Why It Matters in NHI Security
Supply-chain execution paths are high impact in NHI security because they often provide an indirect route to secrets, API keys, certificates, and service credentials without triggering the usual trust checks. Attackers do not need to compromise the identity layer first if they can exploit a trusted execution step that already has access to identity material. NHIMG research shows the operational cost of this class of failure is real: in the State of Secrets in AppSec, only 44% of developers reportedly follow secrets-management best practices, which leaves many execution paths overexposed. When that exposure combines with a compromise like the LiteLLM PyPI package breach or the DeepSeek breach, the blast radius can extend well beyond one build job or one repository.

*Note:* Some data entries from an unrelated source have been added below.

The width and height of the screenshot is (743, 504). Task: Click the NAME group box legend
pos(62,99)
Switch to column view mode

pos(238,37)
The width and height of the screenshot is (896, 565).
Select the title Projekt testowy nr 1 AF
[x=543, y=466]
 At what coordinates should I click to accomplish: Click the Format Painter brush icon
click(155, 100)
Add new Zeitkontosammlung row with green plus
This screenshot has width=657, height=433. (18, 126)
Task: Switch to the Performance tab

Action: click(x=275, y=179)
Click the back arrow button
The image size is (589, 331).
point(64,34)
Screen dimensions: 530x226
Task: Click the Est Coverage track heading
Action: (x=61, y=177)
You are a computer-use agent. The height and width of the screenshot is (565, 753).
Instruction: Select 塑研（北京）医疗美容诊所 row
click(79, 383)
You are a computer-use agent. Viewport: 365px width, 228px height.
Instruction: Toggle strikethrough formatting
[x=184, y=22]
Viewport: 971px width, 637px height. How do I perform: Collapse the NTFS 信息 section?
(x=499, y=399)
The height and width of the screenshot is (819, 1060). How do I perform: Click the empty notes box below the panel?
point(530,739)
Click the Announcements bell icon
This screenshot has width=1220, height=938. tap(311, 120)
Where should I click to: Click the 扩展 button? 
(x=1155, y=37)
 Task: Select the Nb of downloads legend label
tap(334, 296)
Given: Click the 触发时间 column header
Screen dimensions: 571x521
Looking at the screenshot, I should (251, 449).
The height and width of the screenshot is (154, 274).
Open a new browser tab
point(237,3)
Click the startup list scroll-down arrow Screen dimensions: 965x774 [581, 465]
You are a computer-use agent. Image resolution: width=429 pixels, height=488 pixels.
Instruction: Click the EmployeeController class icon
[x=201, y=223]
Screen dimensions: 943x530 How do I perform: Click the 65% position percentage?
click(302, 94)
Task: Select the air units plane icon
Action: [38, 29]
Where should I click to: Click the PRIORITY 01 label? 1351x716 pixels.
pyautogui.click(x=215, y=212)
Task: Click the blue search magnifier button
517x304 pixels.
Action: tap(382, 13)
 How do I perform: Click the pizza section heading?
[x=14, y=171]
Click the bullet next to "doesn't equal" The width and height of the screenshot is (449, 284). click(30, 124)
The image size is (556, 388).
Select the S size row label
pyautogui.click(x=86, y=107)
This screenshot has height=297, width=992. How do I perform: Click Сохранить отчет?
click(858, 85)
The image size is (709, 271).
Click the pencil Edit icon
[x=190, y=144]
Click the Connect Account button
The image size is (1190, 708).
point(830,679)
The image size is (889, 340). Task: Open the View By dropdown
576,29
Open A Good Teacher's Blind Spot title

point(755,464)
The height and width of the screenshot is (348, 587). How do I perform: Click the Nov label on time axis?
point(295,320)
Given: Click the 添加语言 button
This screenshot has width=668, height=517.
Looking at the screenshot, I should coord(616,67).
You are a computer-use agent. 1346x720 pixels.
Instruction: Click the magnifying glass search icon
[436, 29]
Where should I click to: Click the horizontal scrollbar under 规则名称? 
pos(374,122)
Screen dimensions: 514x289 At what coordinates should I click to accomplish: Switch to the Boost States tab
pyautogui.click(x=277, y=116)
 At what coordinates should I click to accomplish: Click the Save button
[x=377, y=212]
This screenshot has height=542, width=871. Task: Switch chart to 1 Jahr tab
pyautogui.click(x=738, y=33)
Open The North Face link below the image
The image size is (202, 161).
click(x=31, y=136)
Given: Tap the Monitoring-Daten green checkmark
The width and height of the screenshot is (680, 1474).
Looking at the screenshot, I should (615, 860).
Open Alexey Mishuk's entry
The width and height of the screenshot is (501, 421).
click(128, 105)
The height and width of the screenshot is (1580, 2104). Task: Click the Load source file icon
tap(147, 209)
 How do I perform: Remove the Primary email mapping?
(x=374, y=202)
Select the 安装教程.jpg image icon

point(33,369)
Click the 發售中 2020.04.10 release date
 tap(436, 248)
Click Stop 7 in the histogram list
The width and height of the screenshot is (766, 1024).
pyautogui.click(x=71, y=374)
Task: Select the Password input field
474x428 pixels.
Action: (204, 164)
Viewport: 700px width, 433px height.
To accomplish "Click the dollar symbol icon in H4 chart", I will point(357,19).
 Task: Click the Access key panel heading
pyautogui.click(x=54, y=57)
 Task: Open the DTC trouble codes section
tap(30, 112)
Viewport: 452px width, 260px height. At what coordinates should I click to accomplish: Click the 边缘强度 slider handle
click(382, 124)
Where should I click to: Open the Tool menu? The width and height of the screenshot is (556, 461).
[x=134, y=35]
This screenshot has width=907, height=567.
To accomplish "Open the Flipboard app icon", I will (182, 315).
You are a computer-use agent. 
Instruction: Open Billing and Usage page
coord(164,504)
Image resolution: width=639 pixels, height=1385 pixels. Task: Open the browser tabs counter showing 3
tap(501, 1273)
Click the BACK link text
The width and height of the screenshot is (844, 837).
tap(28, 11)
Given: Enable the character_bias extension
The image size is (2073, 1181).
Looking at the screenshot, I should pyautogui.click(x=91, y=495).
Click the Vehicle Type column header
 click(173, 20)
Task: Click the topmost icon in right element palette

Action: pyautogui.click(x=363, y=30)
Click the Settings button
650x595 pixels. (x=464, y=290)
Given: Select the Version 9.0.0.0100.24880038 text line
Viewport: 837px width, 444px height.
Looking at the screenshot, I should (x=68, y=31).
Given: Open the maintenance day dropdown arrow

For NHI governance, the key issue is that execution pathways often become implicit trust boundaries. If they are not inventoryed, constrained, and monitored, secret exposure can persist long enough for attackers to pivot into cloud workloads, CI systems, or AI tooling. Organisations typically encounter this consequence only after a secret is used outside normal patterns or a pipeline is already compromised, at which point supply-chain execution path analysis becomes operationally unavoidable to address.
Standards & Framework Alignment
This section maps relevant standards and security frameworks to the operational risks and controls described in this guidance.
OWASP Non-Human Identity Top 10 address the attack and risk surface, while NIST CSF 2.0 and NIST Zero Trust (SP 800-207) set the governance and control requirements practitioners need to meet.
| Framework | Control / Reference | Relevance |
|---|---|---|
| OWASP Non-Human Identity Top 10 | NHI-02 | Covers secret exposure and abuse through trusted non-human execution paths. |
| NIST CSF 2.0 | PR.AA-01 | Identity assurance must extend to automated workflows and code execution contexts. |
| NIST Zero Trust (SP 800-207) | SC-7 | Zero trust requires continuous verification across execution boundaries, not implicit package trust. |
Inventory execution paths and prevent secrets from being available to untrusted package or extension code.